### WHAT YOU WILL DO
Lift out, unaltered, the lines of the material below between the line holding "Task: Click TV" and the line holding "Given: Select bytes", counting both.

START GIVEN DATA

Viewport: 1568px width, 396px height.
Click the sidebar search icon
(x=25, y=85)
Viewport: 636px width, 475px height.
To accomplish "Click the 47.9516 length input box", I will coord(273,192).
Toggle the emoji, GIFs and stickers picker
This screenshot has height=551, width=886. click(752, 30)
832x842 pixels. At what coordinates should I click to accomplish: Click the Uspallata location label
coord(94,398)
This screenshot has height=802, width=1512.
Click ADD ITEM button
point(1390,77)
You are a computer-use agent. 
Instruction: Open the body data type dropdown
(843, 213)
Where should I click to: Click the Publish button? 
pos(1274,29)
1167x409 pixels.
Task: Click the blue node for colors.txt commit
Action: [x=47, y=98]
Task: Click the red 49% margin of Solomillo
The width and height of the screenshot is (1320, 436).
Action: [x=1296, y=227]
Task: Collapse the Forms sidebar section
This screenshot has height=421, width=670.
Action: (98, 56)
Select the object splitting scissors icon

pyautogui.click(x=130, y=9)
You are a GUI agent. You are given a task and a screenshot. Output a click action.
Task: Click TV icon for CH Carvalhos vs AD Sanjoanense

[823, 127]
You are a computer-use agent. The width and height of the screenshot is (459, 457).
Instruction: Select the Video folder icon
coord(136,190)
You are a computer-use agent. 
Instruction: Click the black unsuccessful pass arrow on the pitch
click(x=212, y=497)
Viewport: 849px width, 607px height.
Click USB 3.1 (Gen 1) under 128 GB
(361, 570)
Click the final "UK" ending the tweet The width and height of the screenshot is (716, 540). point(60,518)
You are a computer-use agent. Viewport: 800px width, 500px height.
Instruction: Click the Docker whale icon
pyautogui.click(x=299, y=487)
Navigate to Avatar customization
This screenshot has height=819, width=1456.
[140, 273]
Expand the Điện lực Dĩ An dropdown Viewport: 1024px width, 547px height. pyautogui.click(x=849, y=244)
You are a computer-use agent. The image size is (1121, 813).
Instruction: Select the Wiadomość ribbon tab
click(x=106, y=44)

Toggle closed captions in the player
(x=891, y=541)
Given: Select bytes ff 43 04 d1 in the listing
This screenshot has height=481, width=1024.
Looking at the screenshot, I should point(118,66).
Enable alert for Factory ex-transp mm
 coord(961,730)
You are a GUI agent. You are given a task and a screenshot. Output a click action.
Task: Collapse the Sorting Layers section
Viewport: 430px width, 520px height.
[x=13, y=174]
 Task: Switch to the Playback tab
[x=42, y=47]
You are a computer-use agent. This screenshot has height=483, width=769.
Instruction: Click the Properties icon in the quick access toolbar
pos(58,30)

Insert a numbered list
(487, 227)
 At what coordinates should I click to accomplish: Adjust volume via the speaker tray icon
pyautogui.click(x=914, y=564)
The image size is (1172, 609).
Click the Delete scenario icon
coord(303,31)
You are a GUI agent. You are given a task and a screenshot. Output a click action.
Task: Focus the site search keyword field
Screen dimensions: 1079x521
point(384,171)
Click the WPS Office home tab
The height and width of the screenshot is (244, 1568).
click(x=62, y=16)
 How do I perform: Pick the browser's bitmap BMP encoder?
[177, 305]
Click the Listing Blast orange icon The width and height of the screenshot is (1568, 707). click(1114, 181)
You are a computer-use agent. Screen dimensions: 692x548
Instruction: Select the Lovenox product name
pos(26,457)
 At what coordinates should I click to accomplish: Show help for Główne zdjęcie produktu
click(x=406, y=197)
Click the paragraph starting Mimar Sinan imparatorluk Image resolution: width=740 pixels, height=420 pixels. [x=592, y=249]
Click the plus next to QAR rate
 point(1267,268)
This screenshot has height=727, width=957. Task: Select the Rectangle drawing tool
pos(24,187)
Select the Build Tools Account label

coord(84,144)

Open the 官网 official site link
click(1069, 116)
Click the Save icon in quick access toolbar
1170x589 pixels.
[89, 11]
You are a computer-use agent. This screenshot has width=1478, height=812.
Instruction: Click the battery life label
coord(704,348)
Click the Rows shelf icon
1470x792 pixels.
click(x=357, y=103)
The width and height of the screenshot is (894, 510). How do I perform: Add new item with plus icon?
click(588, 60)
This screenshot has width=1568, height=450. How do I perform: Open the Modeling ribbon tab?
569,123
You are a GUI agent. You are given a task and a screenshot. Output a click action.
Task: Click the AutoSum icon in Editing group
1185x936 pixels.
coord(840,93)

END GIVEN DATA

### RESPONSE AREA
Task: Click TV icon for CH Carvalhos vs AD Sanjoanense

[823, 127]
You are a computer-use agent. The width and height of the screenshot is (459, 457).
Instruction: Select the Video folder icon
coord(136,190)
You are a computer-use agent. 
Instruction: Click the black unsuccessful pass arrow on the pitch
click(x=212, y=497)
Viewport: 849px width, 607px height.
Click USB 3.1 (Gen 1) under 128 GB
(361, 570)
Click the final "UK" ending the tweet The width and height of the screenshot is (716, 540). point(60,518)
You are a computer-use agent. Viewport: 800px width, 500px height.
Instruction: Click the Docker whale icon
pyautogui.click(x=299, y=487)
Navigate to Avatar customization
This screenshot has height=819, width=1456.
[140, 273]
Expand the Điện lực Dĩ An dropdown Viewport: 1024px width, 547px height. pyautogui.click(x=849, y=244)
You are a computer-use agent. The image size is (1121, 813).
Instruction: Select the Wiadomość ribbon tab
click(x=106, y=44)

Toggle closed captions in the player
(x=891, y=541)
Given: Select bytes ff 43 04 d1 in the listing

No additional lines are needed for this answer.